| Written task |
Please repeat the items from the line containing "icon in sidebar" through the line containing "pos(40,505)", copying them exactly.

| Dataset records |
******************************

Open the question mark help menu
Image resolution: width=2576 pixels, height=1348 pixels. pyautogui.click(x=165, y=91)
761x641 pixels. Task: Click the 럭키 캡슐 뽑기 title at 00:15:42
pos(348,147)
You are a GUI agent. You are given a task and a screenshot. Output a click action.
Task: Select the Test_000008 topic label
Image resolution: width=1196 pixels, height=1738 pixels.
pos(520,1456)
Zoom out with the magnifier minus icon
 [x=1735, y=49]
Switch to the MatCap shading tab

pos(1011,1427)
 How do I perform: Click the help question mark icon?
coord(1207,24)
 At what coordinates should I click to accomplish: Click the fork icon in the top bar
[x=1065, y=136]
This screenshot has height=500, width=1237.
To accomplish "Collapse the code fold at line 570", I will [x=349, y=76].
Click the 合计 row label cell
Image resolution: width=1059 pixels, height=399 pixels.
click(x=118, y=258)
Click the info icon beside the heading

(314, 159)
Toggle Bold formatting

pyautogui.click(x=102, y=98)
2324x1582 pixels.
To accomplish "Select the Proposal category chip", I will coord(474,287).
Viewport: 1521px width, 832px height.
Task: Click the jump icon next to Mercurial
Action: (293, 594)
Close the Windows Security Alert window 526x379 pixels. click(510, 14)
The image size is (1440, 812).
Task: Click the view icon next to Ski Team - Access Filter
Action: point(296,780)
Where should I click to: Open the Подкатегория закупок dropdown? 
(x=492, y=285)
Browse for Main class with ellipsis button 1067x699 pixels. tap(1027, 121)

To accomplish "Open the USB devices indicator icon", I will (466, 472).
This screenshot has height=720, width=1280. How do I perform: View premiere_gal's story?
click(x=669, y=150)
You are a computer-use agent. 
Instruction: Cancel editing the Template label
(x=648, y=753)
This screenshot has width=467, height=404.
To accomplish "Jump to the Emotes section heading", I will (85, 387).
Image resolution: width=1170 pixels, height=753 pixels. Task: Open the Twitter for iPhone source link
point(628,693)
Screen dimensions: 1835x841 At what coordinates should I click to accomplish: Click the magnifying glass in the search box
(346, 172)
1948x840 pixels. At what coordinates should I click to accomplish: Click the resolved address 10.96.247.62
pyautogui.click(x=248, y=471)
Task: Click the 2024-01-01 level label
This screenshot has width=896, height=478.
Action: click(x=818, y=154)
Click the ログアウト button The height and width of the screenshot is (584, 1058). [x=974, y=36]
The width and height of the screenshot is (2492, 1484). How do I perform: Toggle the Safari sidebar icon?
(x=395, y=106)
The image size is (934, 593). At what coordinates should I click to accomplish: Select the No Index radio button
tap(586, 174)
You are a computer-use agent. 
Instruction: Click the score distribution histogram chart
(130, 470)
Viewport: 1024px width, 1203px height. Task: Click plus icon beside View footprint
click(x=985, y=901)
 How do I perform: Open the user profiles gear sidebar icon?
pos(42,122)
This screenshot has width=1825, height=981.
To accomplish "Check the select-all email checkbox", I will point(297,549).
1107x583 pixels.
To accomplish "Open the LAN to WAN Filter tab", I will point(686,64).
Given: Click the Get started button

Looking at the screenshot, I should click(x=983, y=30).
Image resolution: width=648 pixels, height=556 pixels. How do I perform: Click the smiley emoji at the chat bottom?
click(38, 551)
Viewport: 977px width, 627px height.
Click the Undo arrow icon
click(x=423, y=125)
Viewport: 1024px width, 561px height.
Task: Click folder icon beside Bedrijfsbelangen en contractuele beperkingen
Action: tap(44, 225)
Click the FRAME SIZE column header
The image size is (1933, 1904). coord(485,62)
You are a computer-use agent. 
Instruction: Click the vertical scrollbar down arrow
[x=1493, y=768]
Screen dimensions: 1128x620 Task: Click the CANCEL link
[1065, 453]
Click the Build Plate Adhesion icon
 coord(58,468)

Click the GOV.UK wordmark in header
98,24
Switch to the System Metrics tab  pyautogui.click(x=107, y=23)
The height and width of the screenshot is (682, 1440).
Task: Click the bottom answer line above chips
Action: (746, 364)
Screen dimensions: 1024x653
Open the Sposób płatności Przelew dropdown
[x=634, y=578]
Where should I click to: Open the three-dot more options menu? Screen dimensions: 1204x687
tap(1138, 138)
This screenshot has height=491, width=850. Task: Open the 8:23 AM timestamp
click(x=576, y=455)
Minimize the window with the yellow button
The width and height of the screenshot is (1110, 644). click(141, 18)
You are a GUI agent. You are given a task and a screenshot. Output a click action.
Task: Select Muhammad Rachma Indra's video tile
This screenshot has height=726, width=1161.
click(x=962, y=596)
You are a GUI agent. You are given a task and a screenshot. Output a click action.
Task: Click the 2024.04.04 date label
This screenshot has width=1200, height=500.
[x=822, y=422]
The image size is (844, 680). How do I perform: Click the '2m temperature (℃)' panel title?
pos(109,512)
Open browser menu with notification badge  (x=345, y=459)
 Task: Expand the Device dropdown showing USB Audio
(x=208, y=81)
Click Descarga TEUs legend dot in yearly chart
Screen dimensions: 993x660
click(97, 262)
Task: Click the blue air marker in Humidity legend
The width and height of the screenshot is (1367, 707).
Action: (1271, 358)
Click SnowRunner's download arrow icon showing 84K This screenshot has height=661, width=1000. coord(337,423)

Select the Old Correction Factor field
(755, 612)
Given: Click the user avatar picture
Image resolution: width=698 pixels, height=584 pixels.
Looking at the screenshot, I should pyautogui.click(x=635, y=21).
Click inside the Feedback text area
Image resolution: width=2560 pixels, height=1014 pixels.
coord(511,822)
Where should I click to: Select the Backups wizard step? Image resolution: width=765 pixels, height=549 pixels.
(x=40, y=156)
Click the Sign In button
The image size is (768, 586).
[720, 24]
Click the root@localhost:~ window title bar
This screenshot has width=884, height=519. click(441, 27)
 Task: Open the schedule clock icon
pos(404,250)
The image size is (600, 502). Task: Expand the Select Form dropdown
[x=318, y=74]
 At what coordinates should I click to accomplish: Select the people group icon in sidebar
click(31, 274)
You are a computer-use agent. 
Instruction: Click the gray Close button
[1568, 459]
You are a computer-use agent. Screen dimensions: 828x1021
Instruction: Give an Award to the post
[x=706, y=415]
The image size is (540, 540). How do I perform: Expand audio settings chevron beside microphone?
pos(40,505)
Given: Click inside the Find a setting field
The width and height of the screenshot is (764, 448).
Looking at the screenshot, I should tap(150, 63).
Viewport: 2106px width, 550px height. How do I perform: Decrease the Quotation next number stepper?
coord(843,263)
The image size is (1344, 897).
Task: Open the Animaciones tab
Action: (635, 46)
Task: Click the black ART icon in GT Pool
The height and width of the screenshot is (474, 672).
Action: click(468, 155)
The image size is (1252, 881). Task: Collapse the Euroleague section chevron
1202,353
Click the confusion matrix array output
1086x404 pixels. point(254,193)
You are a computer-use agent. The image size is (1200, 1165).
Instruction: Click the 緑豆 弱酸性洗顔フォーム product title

******************************

| Written solution |
 At what coordinates should I click to accomplish: Select the people group icon in sidebar
click(31, 274)
You are a computer-use agent. 
Instruction: Click the gray Close button
[1568, 459]
You are a computer-use agent. Screen dimensions: 828x1021
Instruction: Give an Award to the post
[x=706, y=415]
The image size is (540, 540). How do I perform: Expand audio settings chevron beside microphone?
pos(40,505)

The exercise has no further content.